Stored entries
* * * *

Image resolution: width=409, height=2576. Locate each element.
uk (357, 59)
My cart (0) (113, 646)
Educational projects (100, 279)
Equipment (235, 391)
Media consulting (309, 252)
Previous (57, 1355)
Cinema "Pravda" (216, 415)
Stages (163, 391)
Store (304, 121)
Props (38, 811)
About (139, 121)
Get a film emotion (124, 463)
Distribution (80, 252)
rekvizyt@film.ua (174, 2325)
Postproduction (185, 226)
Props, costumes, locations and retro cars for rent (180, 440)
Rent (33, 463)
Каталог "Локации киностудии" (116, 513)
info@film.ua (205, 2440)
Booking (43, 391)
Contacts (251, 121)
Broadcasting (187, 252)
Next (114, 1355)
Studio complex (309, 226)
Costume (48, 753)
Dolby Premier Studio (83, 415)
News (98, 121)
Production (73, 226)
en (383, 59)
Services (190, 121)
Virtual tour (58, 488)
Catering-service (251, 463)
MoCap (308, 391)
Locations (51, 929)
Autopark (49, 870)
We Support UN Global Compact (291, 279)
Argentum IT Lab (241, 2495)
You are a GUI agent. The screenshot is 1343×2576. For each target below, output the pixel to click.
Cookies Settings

* * * *

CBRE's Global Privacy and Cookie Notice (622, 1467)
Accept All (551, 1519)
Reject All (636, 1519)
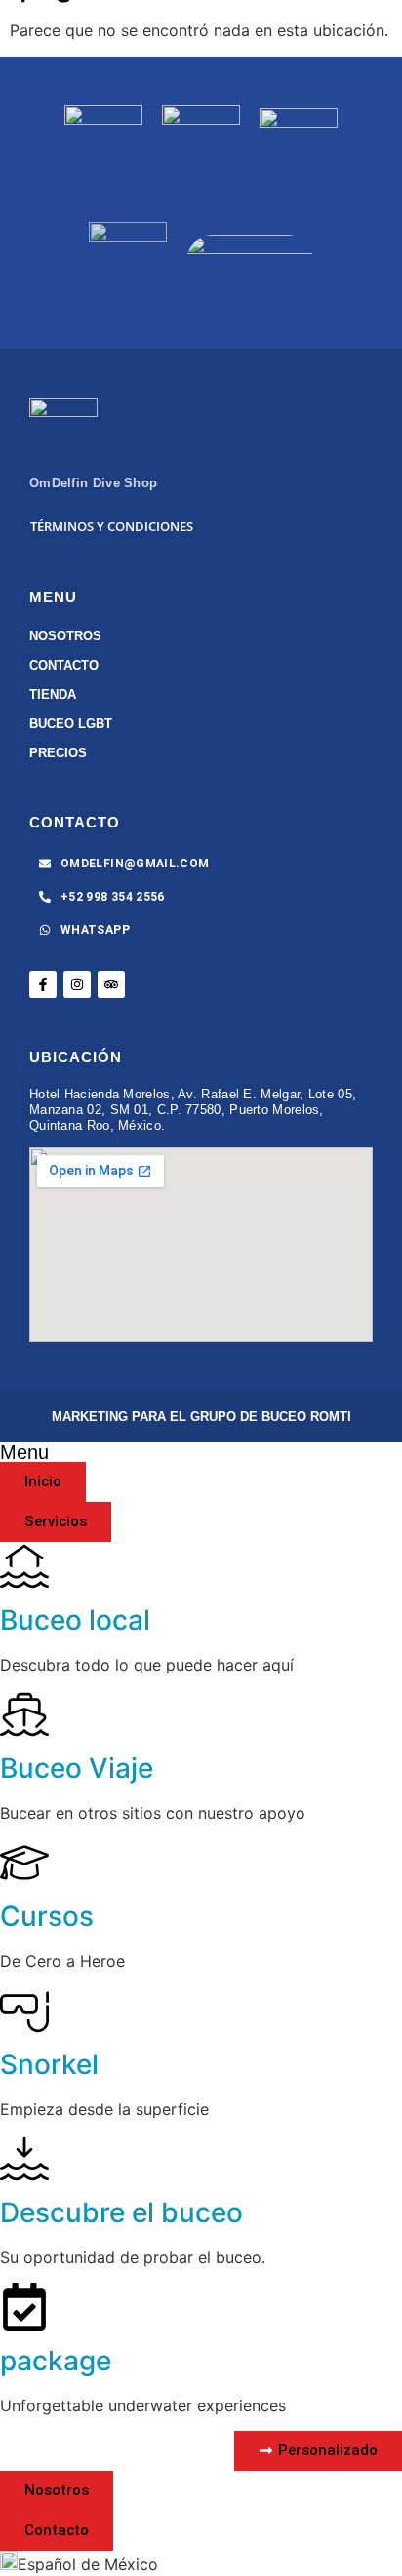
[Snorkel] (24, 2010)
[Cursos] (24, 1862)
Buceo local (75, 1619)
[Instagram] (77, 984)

* * * *

Task objective: Please copy, exactly and with nothing else, the lines above beginning at the line that has "Distribution (80, 252)" and ending with the line that has "Locations (51, 929)".

Solved problem:
Distribution (80, 252)
rekvizyt@film.ua (174, 2325)
Postproduction (185, 226)
Props, costumes, locations and retro cars for rent (180, 440)
Rent (33, 463)
Каталог "Локации киностудии" (116, 513)
info@film.ua (205, 2440)
Booking (43, 391)
Contacts (251, 121)
Broadcasting (187, 252)
Next (114, 1355)
Studio complex (309, 226)
Costume (48, 753)
Dolby Premier Studio (83, 415)
News (98, 121)
Production (73, 226)
en (383, 59)
Services (190, 121)
Virtual tour (58, 488)
Catering-service (251, 463)
MoCap (308, 391)
Locations (51, 929)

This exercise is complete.